Instructions to follow: Give again the line that contains "Open the NVIDIA company link", plus every line after it to the end of the records, unchanged.

Extracted data:
________________

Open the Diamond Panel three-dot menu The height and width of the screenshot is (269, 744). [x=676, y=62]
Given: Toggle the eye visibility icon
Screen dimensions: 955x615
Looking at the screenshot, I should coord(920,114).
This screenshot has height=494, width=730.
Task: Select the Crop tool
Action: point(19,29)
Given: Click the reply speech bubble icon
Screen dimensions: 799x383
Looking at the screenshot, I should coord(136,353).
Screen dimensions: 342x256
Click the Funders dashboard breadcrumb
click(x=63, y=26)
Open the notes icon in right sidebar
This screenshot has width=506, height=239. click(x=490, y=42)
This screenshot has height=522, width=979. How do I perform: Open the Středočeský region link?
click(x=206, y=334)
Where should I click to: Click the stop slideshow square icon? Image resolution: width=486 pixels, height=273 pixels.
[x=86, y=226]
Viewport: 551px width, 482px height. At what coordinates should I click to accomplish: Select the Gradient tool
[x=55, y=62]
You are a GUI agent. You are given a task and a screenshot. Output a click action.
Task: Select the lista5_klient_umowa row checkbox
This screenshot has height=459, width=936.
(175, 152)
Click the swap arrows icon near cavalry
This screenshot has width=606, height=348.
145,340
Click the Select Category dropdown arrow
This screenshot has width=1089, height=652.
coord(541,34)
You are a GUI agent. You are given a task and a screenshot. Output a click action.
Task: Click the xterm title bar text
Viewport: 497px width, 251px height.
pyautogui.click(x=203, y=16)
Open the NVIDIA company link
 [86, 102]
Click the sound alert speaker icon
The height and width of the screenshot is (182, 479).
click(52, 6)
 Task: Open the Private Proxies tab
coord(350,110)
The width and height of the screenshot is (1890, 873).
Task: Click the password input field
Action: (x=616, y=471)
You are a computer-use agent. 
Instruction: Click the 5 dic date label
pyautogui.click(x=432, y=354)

________________

Answer to the exercise:
Open the NVIDIA company link
 [86, 102]
Click the sound alert speaker icon
The height and width of the screenshot is (182, 479).
click(52, 6)
 Task: Open the Private Proxies tab
coord(350,110)
The width and height of the screenshot is (1890, 873).
Task: Click the password input field
Action: (x=616, y=471)
You are a computer-use agent. 
Instruction: Click the 5 dic date label
pyautogui.click(x=432, y=354)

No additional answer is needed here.